Barely visible on the landscape, these wretched hovels were, therefore, very different from the multitude of dormer-windowed bungalows which have sprung up across the Irish countryside in recent years. But the latter also bear absolutely no resemblance to what has come to be considered the archetype of Irish vernacular architecture - the white-washed and thatched cottage. Their exteriors, especially when viewed from a distance or through the glaze of a Paul Henry canvas, possess a great deal of charm and seem to sit naturally in the landscape, helped once more by the use in construction of natural materials.

The interior of the traditional Irish cottage was never very appealing. It would be full of smoke, rather dark, distinctly dank thanks to the thatch and none too comfortable. Space was limited and made still more so by having to be shared with the household's livestock. No wonder the majority of their owners abandoned these buildings as fast as possible and put up smart new bungalows filled with big windows and lots of lovely central heating. Outside, instead of a muddy yard, it was now possible to have an expanse of lawn, preferably edged either with a line of evergreen trees or a balustraded wall.

The role model for these bungalows has never been rural. Their natural environment is the suburb, their context a line of similar houses built in serried rows. Dropped into the countryside, they look out of place and lead precisely to the problem identified by John Spain: the "scattering of urban housing over wide areas almost at random". Insufficient care over preliminary planning results in rural development that has a distinctly un-rural appearance.

It is always tempting to condemn novelty solely on the basis of lack of precedent, and this often occurs with respect to new housing in the countryside. A field previously untouched by development suddenly becomes filled with buildings and a familiar prospect is lost. But all housing has to start this way.

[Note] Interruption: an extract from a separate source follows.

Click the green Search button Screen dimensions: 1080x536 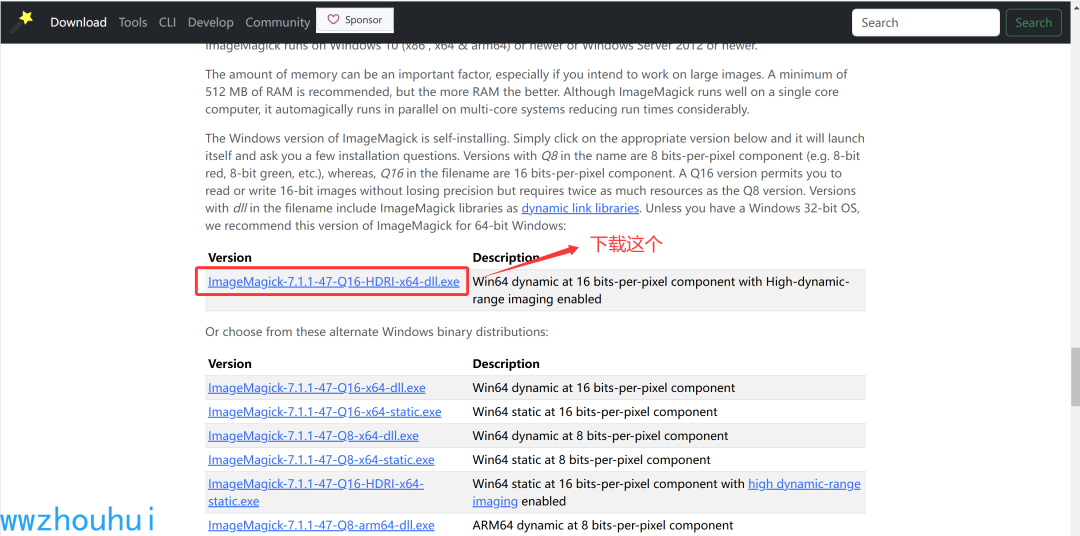[x=1033, y=23]
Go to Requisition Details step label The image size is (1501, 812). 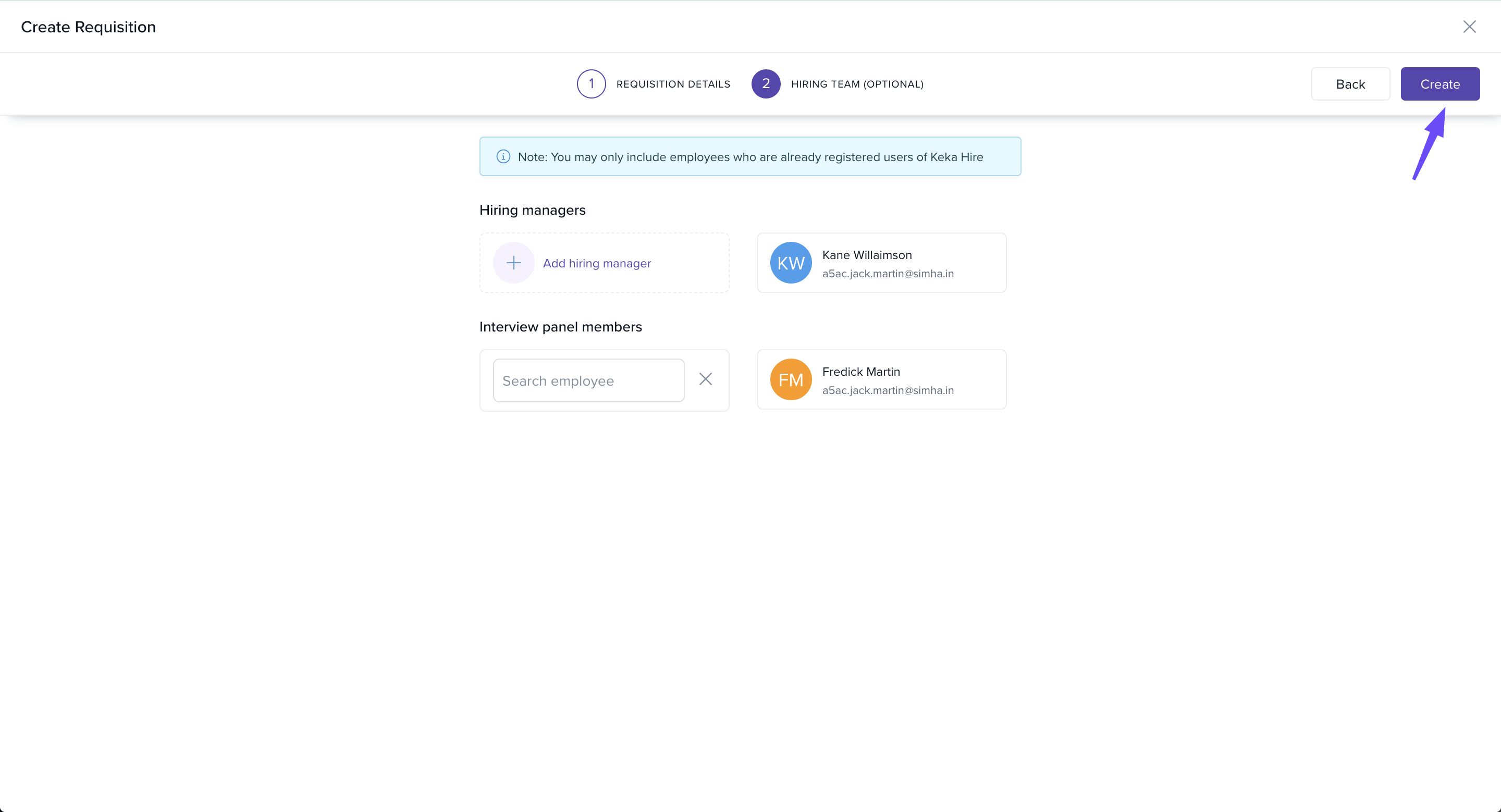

When William Conolly decided to build himself a new country residence in the 1720s, he chose a virgin site in Co Kildare and, as if this was not enough of an affront to local sensibilities, employed a foreign architect to design the place. The result was Castletown House, which became the archetype of Irish Palladian architecture and is now regarded as one of the finest buildings in the country. Merrion Square in central Dublin was once unspoilt countryside, and so too was Christchurch Cathedral, Áras an Uachtaráin and every other site today occupied by one of our cherished architectural monuments. In order to build anew, some of the landscape has to be sacrificed.

The debate, therefore, needs to be not about whether development should take place, but about the design and character of that development. This debate has still not started even while more and more of our countryside is subjected to ill-advised -- and poorly-designed - new housing. The old forms of vernacular architecture are gone for good; we cannot realistically expect anyone to live under the same conditions as did our forbears. But no new forms for rural housing have been proposed, even by members of the architectural profession who might be thought to have an interest in the subject. Until the importance of good design is recognised, suburban bungalows will continue to be constructed across the landscape.